The way I checked is by picking any 5 vertices, then ensuring that they are all pairwise distinct. In $string, we have a repeated list of all "valid" (distinct) vertex pairs. In $regex, we make sure that every pair of two vertices in {$1,..,$5} shows up in that list.
This isn't exponential, because there are V(V-1)/2 "valid" (distinct) pairs, and V(V-1)/2 pairs to verify. So this paragraph of $string is bounded by O(V^4), and $regex by O(V^2).
- The third "paragraph" is where we verify that our distinct vertex set has edges from $1 to $2 ... to $5 and then back to $1. This paragraph of $string is bounded by O(E*V) = O(V^3), and $regex by O(V).
If all these conditions matched, then the regex matches, and $1 through $5 must be the vertices of a Hamiltonian Circuit.
There you have it.
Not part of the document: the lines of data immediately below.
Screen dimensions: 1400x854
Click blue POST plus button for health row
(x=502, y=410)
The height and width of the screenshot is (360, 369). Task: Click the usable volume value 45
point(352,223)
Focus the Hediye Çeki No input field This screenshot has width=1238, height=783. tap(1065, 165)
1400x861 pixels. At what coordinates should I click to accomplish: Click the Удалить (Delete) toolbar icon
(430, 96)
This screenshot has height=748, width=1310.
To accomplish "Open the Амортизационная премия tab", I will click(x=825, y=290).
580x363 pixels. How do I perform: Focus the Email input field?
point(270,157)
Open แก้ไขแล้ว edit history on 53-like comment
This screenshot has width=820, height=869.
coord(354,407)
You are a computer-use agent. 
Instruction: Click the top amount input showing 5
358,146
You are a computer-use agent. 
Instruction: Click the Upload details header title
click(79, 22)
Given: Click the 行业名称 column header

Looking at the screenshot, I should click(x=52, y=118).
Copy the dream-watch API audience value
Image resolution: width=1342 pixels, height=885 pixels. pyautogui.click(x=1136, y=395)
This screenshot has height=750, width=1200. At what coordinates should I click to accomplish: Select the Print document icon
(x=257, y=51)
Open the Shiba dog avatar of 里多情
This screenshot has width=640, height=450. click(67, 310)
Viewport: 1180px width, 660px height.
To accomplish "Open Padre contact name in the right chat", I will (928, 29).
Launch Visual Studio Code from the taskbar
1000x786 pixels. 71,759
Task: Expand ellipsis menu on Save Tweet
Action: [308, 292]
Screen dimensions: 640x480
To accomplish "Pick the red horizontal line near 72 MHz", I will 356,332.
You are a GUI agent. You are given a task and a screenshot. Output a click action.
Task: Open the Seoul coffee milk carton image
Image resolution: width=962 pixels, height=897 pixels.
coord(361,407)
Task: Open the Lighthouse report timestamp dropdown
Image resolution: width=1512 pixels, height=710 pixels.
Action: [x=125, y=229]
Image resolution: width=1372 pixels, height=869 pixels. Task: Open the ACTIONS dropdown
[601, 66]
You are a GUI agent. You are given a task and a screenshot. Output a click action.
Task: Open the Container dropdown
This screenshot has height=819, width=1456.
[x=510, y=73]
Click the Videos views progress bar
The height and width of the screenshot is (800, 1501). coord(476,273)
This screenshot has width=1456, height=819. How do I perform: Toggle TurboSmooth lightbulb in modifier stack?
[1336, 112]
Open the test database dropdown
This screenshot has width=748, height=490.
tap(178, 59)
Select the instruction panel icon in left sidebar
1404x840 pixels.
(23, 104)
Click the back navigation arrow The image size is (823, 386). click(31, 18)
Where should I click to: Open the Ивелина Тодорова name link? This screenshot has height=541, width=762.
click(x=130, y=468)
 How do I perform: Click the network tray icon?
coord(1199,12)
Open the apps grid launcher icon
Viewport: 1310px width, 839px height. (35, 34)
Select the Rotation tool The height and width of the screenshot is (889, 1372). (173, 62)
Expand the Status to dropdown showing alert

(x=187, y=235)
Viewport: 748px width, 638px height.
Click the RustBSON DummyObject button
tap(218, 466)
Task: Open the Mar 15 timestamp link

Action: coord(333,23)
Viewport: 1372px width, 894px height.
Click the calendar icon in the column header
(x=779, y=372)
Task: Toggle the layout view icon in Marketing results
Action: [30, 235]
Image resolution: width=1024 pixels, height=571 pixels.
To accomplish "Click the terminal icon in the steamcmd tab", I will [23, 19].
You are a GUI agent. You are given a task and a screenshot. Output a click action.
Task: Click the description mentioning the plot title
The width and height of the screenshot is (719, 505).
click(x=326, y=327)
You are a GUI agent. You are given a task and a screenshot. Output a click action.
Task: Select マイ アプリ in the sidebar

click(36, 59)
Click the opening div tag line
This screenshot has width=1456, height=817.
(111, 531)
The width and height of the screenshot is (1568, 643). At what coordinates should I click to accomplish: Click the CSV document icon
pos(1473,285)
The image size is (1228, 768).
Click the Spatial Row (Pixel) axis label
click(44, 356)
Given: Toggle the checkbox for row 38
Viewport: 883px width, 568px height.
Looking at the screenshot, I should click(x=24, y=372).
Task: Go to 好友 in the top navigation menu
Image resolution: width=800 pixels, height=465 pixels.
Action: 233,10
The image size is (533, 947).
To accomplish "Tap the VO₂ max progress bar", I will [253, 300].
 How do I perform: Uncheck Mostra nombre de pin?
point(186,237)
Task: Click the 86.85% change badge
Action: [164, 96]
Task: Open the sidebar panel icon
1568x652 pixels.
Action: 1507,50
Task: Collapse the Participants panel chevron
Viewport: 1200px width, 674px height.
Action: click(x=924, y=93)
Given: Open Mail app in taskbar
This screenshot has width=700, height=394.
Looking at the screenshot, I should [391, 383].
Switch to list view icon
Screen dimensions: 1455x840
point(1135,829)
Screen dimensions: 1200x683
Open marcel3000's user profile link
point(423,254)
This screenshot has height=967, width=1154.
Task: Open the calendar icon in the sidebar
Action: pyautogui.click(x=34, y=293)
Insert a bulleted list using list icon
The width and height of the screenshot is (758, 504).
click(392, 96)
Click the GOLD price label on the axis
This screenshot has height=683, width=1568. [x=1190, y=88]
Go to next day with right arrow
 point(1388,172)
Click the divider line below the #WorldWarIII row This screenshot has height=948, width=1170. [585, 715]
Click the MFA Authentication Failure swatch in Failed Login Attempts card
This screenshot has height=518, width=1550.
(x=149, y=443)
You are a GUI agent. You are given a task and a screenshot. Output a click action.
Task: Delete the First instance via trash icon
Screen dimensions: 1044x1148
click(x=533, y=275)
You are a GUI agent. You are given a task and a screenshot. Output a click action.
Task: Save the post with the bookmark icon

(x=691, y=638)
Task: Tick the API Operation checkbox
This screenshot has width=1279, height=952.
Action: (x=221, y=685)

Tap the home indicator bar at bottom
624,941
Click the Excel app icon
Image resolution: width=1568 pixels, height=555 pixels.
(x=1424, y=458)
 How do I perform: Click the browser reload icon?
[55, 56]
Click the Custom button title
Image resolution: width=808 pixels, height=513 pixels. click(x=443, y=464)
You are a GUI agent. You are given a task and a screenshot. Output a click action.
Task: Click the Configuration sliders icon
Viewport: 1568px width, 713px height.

Your feedback is welcome. I really hope I haven't made any mistakes in my analysis. This code isn't one-tenth as beautiful and elegant as Abigail's 3-SAT reduction, and perhaps it could be improved upon. But hey, we all have to start somewhere ;)
Update: modified code so that $string is a little clearer to read. Instead of comma-separating the edge and vertex lists, they are separated by spaces. $regex is modified accordingly, matching on \b where appropriate, instead of a comma.